#### [Exercise details]
Reproduce precisely the lines between the start of the data below and the line with "Task: Reply to gulmemmedova11's comment", both included.

[Items from a data source]
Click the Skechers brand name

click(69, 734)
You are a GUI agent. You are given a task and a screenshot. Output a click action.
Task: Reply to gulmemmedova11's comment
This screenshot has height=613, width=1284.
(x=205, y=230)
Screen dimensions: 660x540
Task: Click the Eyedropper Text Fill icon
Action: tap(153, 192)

#### [Exercise solution]
Click the Skechers brand name

click(69, 734)
You are a GUI agent. You are given a task and a screenshot. Output a click action.
Task: Reply to gulmemmedova11's comment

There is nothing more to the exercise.